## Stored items
-----

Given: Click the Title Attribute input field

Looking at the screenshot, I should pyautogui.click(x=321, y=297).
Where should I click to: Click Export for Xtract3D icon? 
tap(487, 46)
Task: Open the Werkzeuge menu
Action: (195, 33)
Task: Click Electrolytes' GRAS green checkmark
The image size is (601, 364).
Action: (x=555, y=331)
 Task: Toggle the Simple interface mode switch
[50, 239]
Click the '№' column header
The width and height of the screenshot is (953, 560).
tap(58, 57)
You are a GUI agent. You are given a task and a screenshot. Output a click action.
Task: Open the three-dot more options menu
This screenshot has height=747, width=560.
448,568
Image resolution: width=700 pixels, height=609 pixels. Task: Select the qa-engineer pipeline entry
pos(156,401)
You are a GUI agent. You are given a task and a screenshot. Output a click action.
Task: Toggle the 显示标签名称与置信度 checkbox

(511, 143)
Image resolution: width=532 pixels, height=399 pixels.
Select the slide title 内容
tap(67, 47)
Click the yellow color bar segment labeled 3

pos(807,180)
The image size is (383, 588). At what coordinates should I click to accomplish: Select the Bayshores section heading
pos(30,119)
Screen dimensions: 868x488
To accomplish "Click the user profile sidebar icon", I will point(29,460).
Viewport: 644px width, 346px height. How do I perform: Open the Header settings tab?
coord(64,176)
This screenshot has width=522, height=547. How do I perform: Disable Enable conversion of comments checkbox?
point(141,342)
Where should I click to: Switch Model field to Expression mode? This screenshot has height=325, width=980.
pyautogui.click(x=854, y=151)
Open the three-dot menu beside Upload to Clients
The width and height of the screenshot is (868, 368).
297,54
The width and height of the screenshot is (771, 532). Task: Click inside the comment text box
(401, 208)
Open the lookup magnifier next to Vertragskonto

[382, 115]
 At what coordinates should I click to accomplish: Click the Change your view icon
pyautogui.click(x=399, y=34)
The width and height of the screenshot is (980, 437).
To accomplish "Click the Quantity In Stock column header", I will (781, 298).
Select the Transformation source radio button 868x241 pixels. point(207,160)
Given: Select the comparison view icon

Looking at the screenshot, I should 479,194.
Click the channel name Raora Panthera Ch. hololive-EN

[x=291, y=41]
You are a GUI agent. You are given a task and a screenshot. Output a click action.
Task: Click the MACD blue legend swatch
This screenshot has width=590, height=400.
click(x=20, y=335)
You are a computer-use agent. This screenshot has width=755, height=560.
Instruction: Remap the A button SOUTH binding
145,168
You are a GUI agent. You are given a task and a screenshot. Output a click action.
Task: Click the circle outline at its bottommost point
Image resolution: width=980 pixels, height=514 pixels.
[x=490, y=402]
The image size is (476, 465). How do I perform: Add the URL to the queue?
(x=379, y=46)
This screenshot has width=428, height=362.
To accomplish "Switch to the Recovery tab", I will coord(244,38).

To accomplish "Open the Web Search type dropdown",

-----

## Work instructions
Check each line above for the string "three" and show the ones that have it.

## Reply to the task
Task: Open the three-dot more options menu
Open the three-dot menu beside Upload to Clients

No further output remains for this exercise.